Dass ausgerechnet Star-Fotografen, die im kommerziellen Betrieb explizit auf Jugendbildnisse verpflichtet werden, persönlich reifere Models bevorzugen, ist vielleicht nicht nur Zeichen von Inflation oder Ermüdung angesichts immer neuer Magersüchtiger und Androgyner. Denn vielleicht sind ausgerechnet die Fotografen, die doch angeblich die Oberfläche abbilden, dem im Marketing und Wirtschaft grassierenden Jugendwahn voraus, haben das Fehlen von Charisma längst gespürt. Dies könnte mittelfristig eine interessante Umdeutung des Stigmas „alternde Frau“ bedeuten, angeregt von jenen, die täglich mit Models zusammenarbeiten und sich auch hierfür ganz konkret Persönlichkeit und nicht schönen Schein wünschen. „Etliche unserer Fotos sehen aus wie in echter Komplizenschaft von Fotograf und Modell entstanden“, sagt Nadine Barth. „Sie erzählen Geschichten jenseits der bloß strahlenden Ikone.“

Und die Fotografinnen? „Sie unterscheiden sich nicht grundsätzlich von ihren Kollegen, aber einige zelebrieren einen sehr liebevollen Blick auf ihr Modell“, sagt Barth. Pamela Hanson zum Beispiel hat für die Hamburger Ausstellung ein Bild ihrer Mutter eingesandt – einer grauhaarigen Frau am Strand.

Schönheit und Alter – eine interessante, vielleicht irgendwann aufzunehmende Diskussion, wenn die Bevölkerung noch sichtbarer älter wird. Vielleicht werden alternde Männer und Frauen irgendwann mit demselben Maß gemessen. Modefotografen könnten hierzu eine Menge tun. Wenn man sie ließe. Nicht zufällig stammen etliche der Fotos aus Zeitschriften, „die den Künstlern viel kreative Freiheit lassen“, sagt Barth.
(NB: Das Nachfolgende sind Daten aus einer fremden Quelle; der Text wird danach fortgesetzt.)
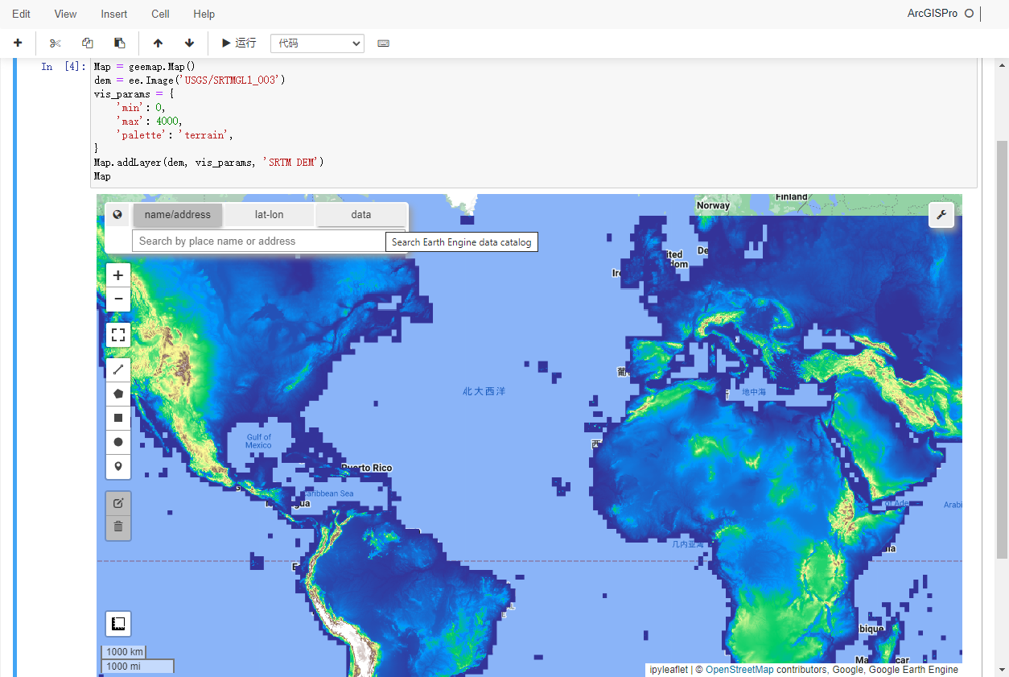1009x677 pixels.
Task: Switch to the lat-lon search tab
Action: [268, 215]
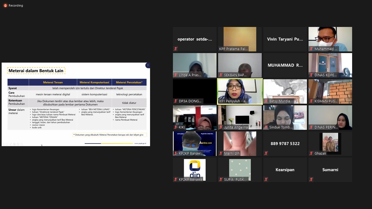Select Vivin Taryani participant tile
Screen dimensions: 372x209
285,39
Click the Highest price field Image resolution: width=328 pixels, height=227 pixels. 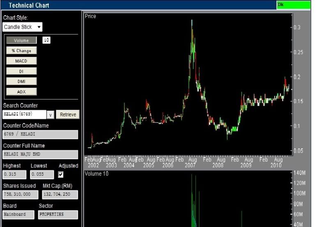(x=14, y=174)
Dass indes Männer jeden Alters gern Bilder schöner Frauen anschauen, wird sich nicht ändern. Vielleicht hat das Foto einer schönen Frau auch etwas Therapeutisches und tatsächlich der Beruhigung aggressiver oder depressiver Männer. „Bilder können verschiedene Bedürfnisse befriedigen“, sagt Barth. „Das war schon in der Steinzeit so, als Bilder gegen den Schrecken halfen, indem man die Jagd nach dem Mammut auf dem Höhlengemälde vorwegnahm.“ Das Bild der „Traumfrau“ als Schutzschild des Mannes gegen den Schrecken der Welt? „Ja“, sagt Barth. „Vielleicht kann man es so sagen.“

PETRA SCHELLEN

Die Ausstellung „Traumfrauen“ ist vom 20. 9. bis 9. 11. 2008 in den Hamburger Deichtorhallen zu sehen.